The demo included a complete TEAMS model of the Ares I-X first-stage Thrust Vector Control (TVC) and associated ground hydraulics, SHINE rules for mode identification and the “pass/fail” TEAMS tests (for a subset of the failure modes), a new Java-based display of the TEAMS-RT outputs, a Winplot display of the IMS anomaly scores, and historical Shuttle TVC and ground hydraulics data augmented with two simulated faults.
During the demo, the Winplot Archive Server fed historical Shuttle data to the SHINE rules in simulated real time. The SHINE rules performed mode identification and computed the TEAMS tests, and passed the results to TEAMS-RT and IMS. TEAMS-RT performed fault isolation, and the diagnoses were displayed in the Java display. IMS performed anomaly detection, and the anomaly scores were displayed on a graph in the Winplot tool. TEAMS-RT and IMS both correctly identified both simulated faults. All of the software ran on a laptop at 25 Hz. Bob Waterman of KSC and Stephen Johnson of MSFC were both pleased with the demo.
BACKGROUND: Ares I-X, scheduled to launch on August 31, 2009, will be the first uninhabited test flight of the Ares I Crew Launch Vehicle. The Ares I-X GDP team is producing a prototype ground diagnostic system for demonstration during the Ares I-X pre-launch period at KSC. This demo will monitor the Ares I-X first-stage TVC and the associated ground hydraulics while the vehicle is in the Vehicle Assembly Building (VAB) and while it is on the launch pad. The demo will combine TEAMS (a model-based diagnostic tool that is a commercial product from Qualtech Systems Inc., and was originally developed using NASA Ames SBIR funding), the Inductive Monitoring System (IMS, an anomaly detection tool that was developed at ARC by David Iverson), and SHINE (Spacecraft Health Inference Engine, a rule-based expert system from JPL). The three tools will be deployed to Hangar AE at KSC, where they will be interfaced with live data from the Ares I-X vehicle and from the ground hydraulics. The outputs of the tools will be displayed on a screen in Hangar AE, which is the location from which the Ares I-X launch will be monitored.

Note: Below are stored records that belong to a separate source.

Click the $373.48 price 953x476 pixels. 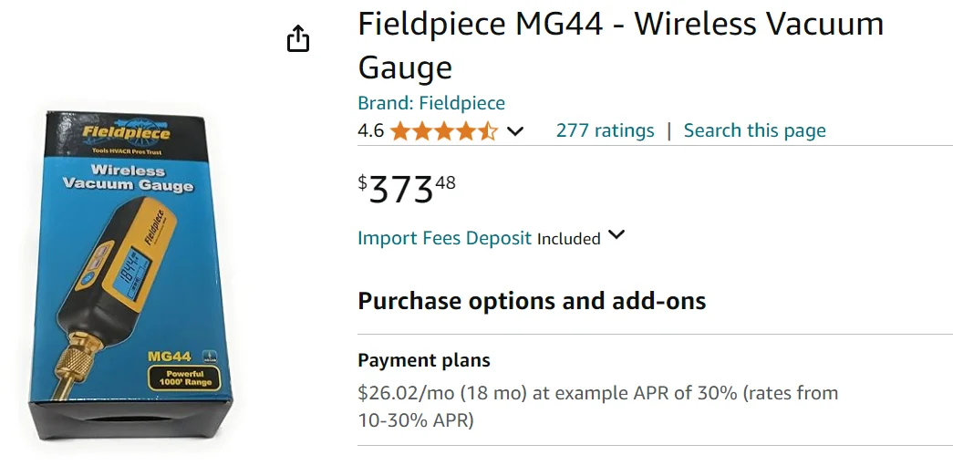407,189
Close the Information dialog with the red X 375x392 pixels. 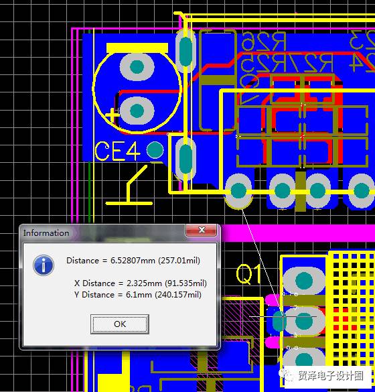point(201,230)
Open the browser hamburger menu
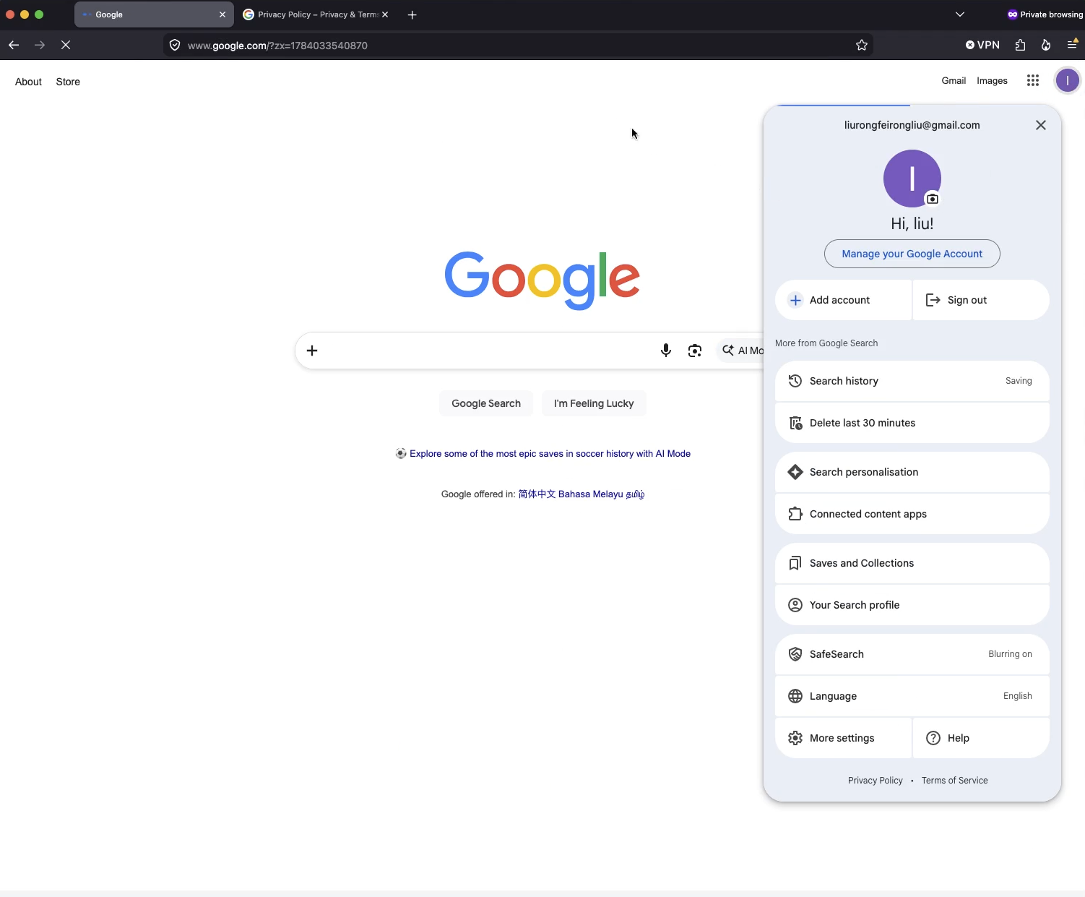The height and width of the screenshot is (897, 1085). pyautogui.click(x=1073, y=45)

NASA PROGRAM FUNDING: Ares I-X GDP is funded by Ares I, by ETDP, and by KSC Ground Ops (FY09)
TEAM MEMBERS, COLLABORATORS, AND CUSTOMERS: Mark Schwabacher (ARC, lead), Barbara Brown (ARC at KSC), Bob Waterman (KSC), John Ossenfort (EASI at ARC), Rebecca Oostdyk (ASRC at KSC), Charles Lee (EASI at ARC), Rodney Martin (ARC), Mark James (JPL), Pat Chang (JPL), Lawrence Markosian (SGT at ARC), Martin Feather (JPL), Nathan Wood (KSC), Tim Taylor (MSFC), Vijay Baskaran (SGT at ARC), Robert Trent (ARC), Lilly Spirkovska (ARC), Bryan Matthews (SGT at ARC).